Nun ist der CO2-Haushalt der Erde eine komplexe Sache und es gibt viele Quellen und Senken für CO2. Was allerdings unbestritten sein dürfte, ist die Tatsache, das die Menschheit vor etwa 500 Jahren damit begonnen hat, CO2 freizusetzen, welches die letzten etwa 65 Millionen Jahre nicht im Kreislauf enthalten war. Auf dieses zusätzliche CO2 ist der Planet nicht vorbereitet, d.h., es wird nicht irgendwie wieder absorbiert, sondern es bleibt in der Luft und macht sich als Treibhausgas bemerkbar.
Insofern ist absolut sinnvoll, möglichst wenig dieses fossilen CO2s freizusetzen. Wieviel wir noch freisetzen dürfen, damit wir die 1,5°C-Grenze nicht überschreiten, ist bekannt. Laut Weltklimarat in seinem Sonderbericht 2018 sind das noch 420 Gigatonnen. Wenn wir unseren CO2-Ausstoß nicht senken, haben wir dieses Budget in neun bis zehn Jahren aufgebraucht.

Wenn also das Ziel ist, den CO2-Ausstoß zu begrenzen, dann müssen wir beim fossilen CO2 ansetzen.

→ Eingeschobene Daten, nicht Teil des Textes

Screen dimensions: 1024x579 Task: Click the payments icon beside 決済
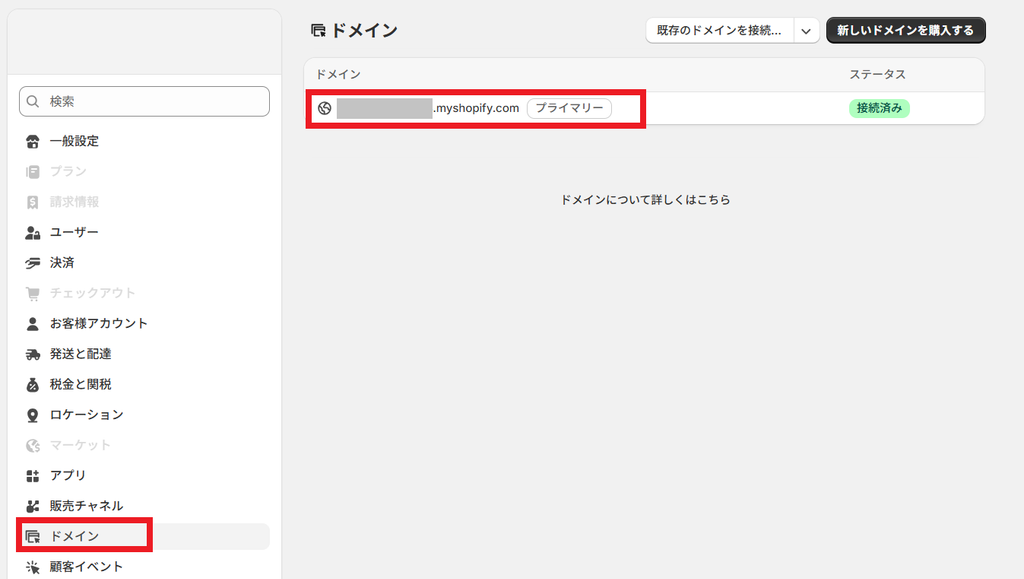33,263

Unsere automobile Vergangenheit ist jedoch die Geschichte der fossilen Brennstoffe: Benzin, Diesel, Kerosin, ...

Es ist klar, dass es weitere Anwendungen für fossile CO2-Vorräte gibt (Kohle, Gas, Öl), z.B. Heizungen, aber auch das weite Feld der Petrochemie. Jedoch landen etwa 50% des Erdöls in den Treibstoffen Benzin, Diesel und Kerosin, ein weiteres Viertel im Heizöl, und das restliche Viertel als Grundstoff in der chemischen Industrie.

Es ist klar, dass wir ingesamt unser Mobilitätsverhalten ändern sollten, um den CO2-Ausstoß zu senken. Es wird bereits diskutiert, z.B. in Tübingen, den ÖPNV kostenlos zu machen und den innerstädtischen Autoverkehr weiter zu erschweren und zu verteuern. Das ist alles gut und richtig.

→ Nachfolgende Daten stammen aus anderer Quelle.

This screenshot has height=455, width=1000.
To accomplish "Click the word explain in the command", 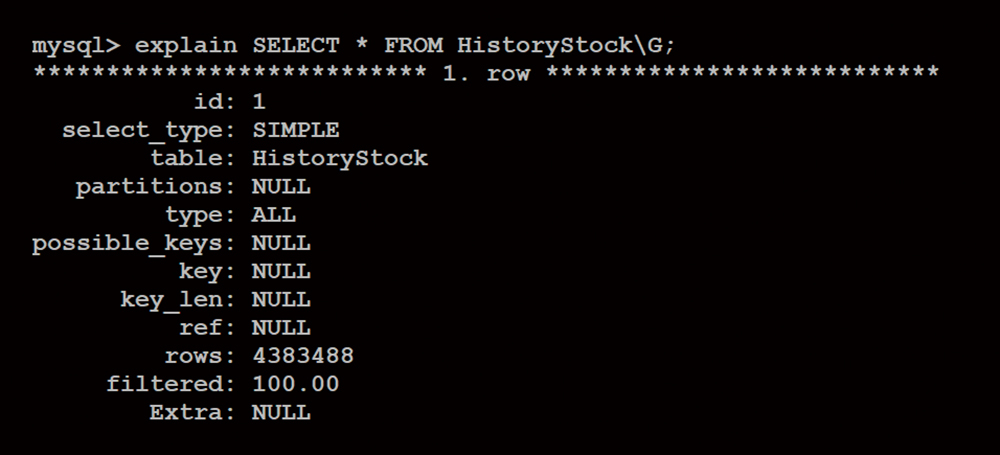I will [186, 45].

Gleichwohl wird es weiterhin viele Anwendungsfälle geben, in denen wir auf individuelle Mobilität zurückgreifen wollen oder müssen. Um in diesen Fällen CO2-Emissionen weitgehend zu vermeiden, gibt es mittlerweile verschiedene Lösungen.

Neben CO2-Vermeidung gibt es aber weitere Ziele, die mit der Mobilitätsfrage verbunden sind. Hier eine vorläufige Liste:
  • CO2-Vermeidung
  • Schadstoff-Vermeidung
  • Effizienzsteigerung "well-to-tank"
  • Effizienzsteigerung "tank-to-wheel"
  • große Reichweite
  • kurze "Tankstopps"
  • Lärmvermeidung
  • Sicherheit
Diese Liste hat (noch) keinen Anspruch auf Vollständigkeit.

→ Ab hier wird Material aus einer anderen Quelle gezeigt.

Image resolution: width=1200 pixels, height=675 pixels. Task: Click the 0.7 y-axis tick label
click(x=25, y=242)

Man sieht vielleicht hier schon, dass je nach Interessenslage die Gewichtung der einzelnen Punkte unterschiedlich ausfallen wird. Und in der Folge dann zu unterschiedlichen Handlungsempfehlungen und Handlungen der verschiedenen Interessensgruppen führen wird.

Welche Interessensgruppen können wir unterscheiden?
  • AutofahrerInnen
  • OEMs (Automobilhersteller)
  • Automotive-Zulieferer
  • Werkstätten
  • Handel
  • Mobilitätsdienstleister (Taxi, CarSharing, ...)
Auch diese Liste ist erstmal vorläufig.

Im nächsten Teil wollen wir Ziele und Interessensgruppen etwas genauer betrachten.